Illustration of the head part of the three types of columns common in Roman architecture: Doric, Ionic and Corinthian
The three orders of columns in Roman architecture.

Inside the Colosseum

The Colosseum’s most distinctive feature was the arena upon which gladiators, prisoners, convicts, and wild animals fought and died.

  • It measured 83 meters in length by 48 meters width.
  • The arena floor was made of wood panels, covered with a layer of sand which was drawn from the nearby Monte Mario hill.
  • There were many trap doors in its floor, which were used to introduce and remove elements of scenery and for special effects.
  • It was surrounded by a 10 foot wall which led to the first level of seats.

The arena wall was made of red and black stone blocks, marking a strong contrast with the rest of the building which was intensely white, and mirroring what transpired on the arena floor.

Surrounding the arena were the terraces or bleachers, collectively known as the cavea. The cavea was divided into three tiers that reflected the social strata of Roman society.

From bottom to top, the podium, gradatio, and the porticus. The seats closest to the arena, the podium, were reserved for Romans of the highest status, such as senators and high ranking officials. As you climbed higher up the cavea you would encounter people of lower and lower social standing, with the top tier being occupied still be Roman citizens, but those who were poor.

Seating was made from travertine stone, and each seat was approximately 40 centimeters wide. The wealthier attendees would bring cushions with them to place on their seats. It is believed that the Colosseum could sit as many as 80,000 spectators.

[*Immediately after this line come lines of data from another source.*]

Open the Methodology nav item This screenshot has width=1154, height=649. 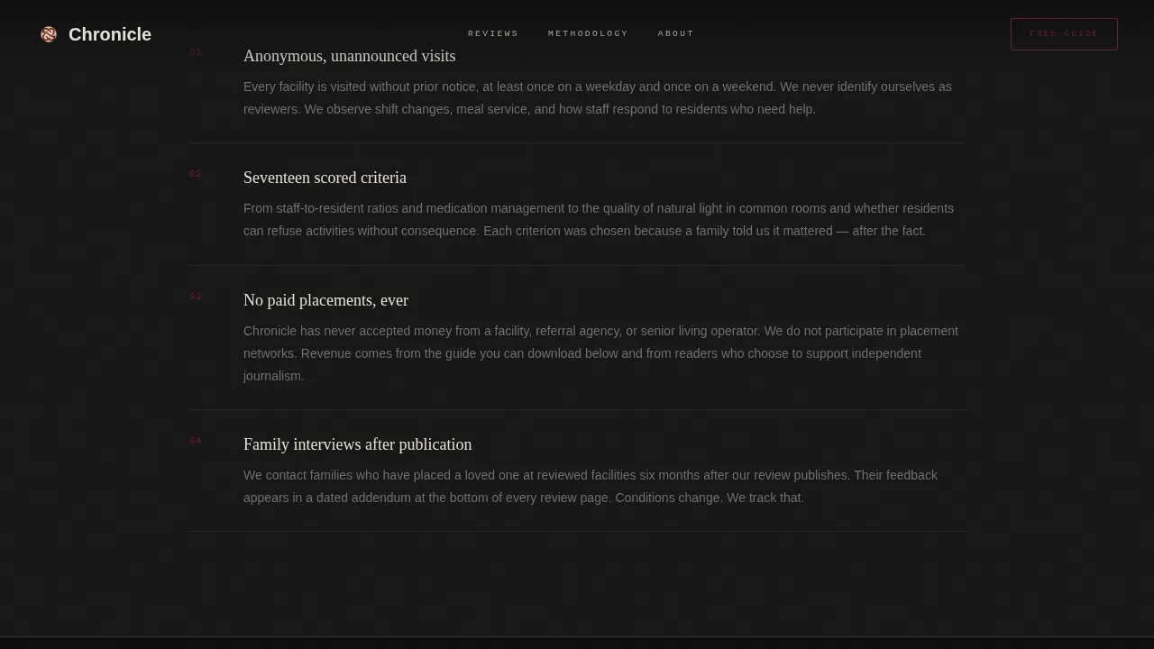pyautogui.click(x=588, y=33)
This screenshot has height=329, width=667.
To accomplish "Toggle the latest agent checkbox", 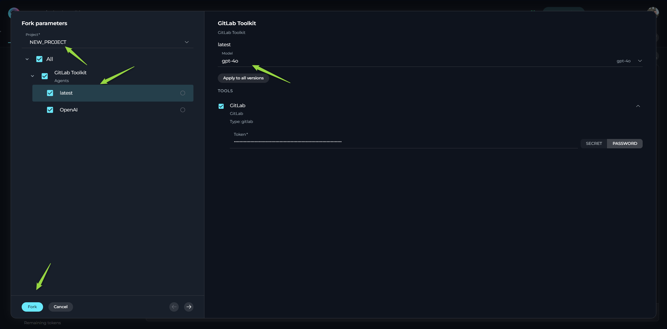I will click(x=50, y=93).
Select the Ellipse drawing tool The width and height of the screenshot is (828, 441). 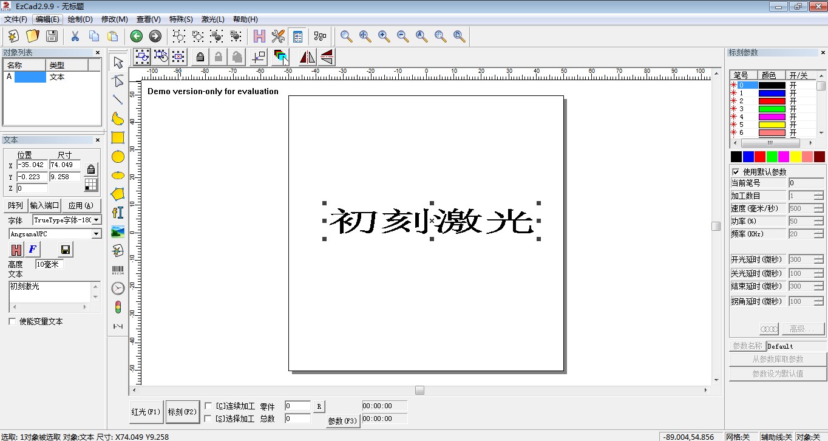tap(117, 157)
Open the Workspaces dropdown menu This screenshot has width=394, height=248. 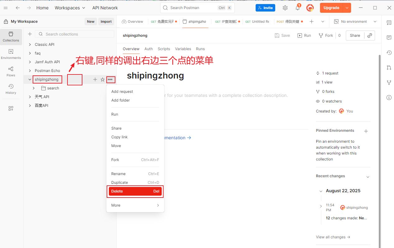(70, 8)

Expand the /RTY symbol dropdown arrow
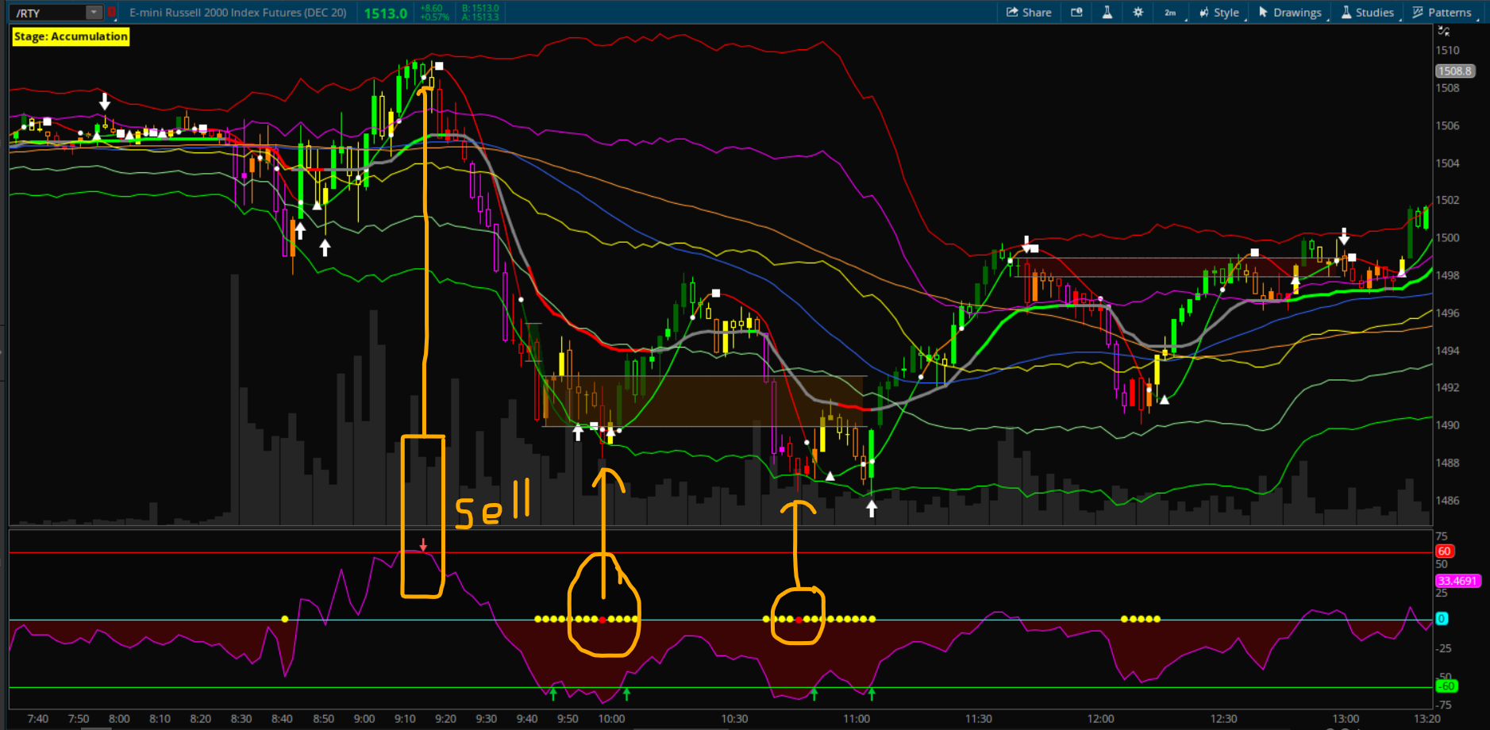(x=94, y=13)
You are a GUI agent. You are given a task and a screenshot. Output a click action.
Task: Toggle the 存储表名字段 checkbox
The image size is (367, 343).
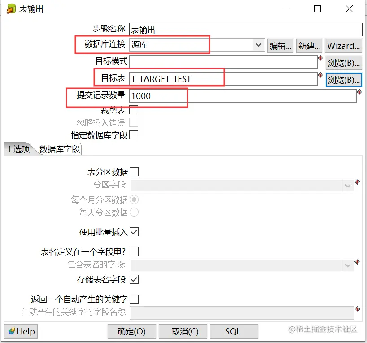click(x=134, y=279)
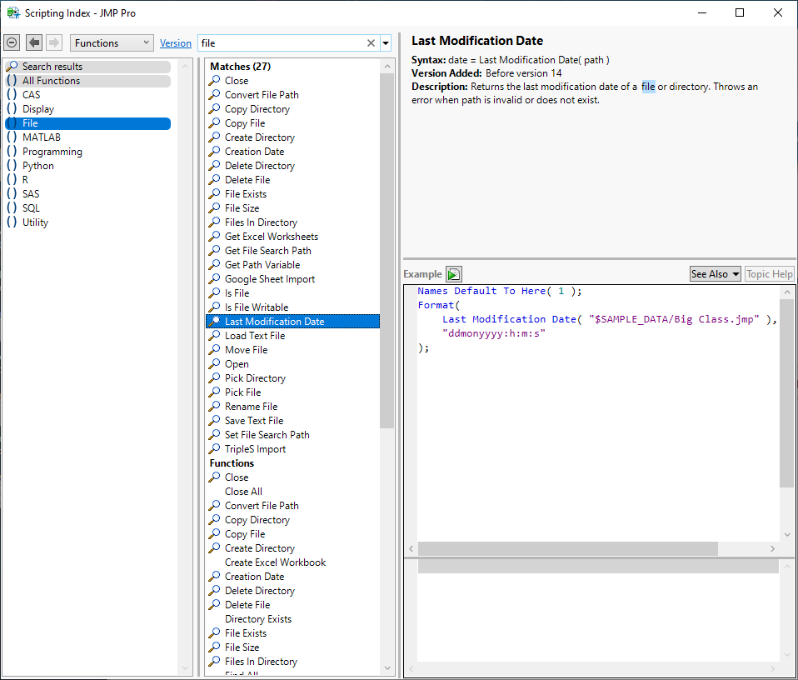Click the search input field

(282, 43)
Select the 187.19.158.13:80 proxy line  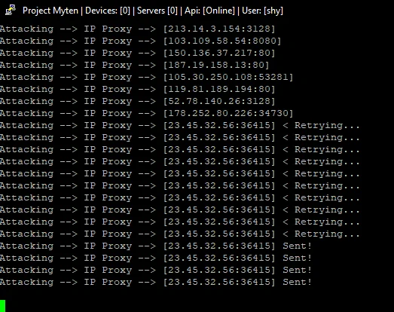[134, 65]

The cavea was also divided horizontally by accesses for the public; scalaria, stairs, which led to the stands, and vomitoria, passages leading to the exterior. Contrary to popular belief, the vomitoria were not spaces for vomiting. The name refers to the action of spewing forth people, spectators, from a location — but not the contents of their stomachs.

The Colosseum underground

While the Colosseum’s most distinctive feature was the arena, it’s most important was the hypogeum, its underground area.

  • The hypogeum was a network of tunnels and chambers distributed in two levels where gladiators and animals were kept before appearing in the arena above.
  • It wasn’t part of the original design as conceived by Vespasian and his son Titus. It was added after the building had already been inaugurated in 80 AD on orders of their successor Emperor Domitian.
  • 80 vertical shafts connected the hypogeum to the arena above. Gladiators and animals could access the arena through these shafts.
  • Some of these shafts incorporated a system of large moving platforms, called hegmata. These were used to move large beasts such as elephants up and down.
  • The hypogeum was connected to the outside through a network of underground tunnels, such as to the gladiators’ barracks and to nearby stables where animals were kept.
  • The Colosseum had a private access tunnel for the Emperor, so he could enter and exit the building safely, avoiding the large crowds.
  • With the construction of the hypogeum, it became impossible to flood the arena and therefore to hold naumachia (mock naval battles) in the Colosseum. Two were held before its construction.
The hypogeum’s maze-like passages viewed from the Colosseum’s ground floor level
The hypogeum’s maze of chambers and passages is now uncovered and can be viewed from above ground, and visited on guided tours of the Colosseum.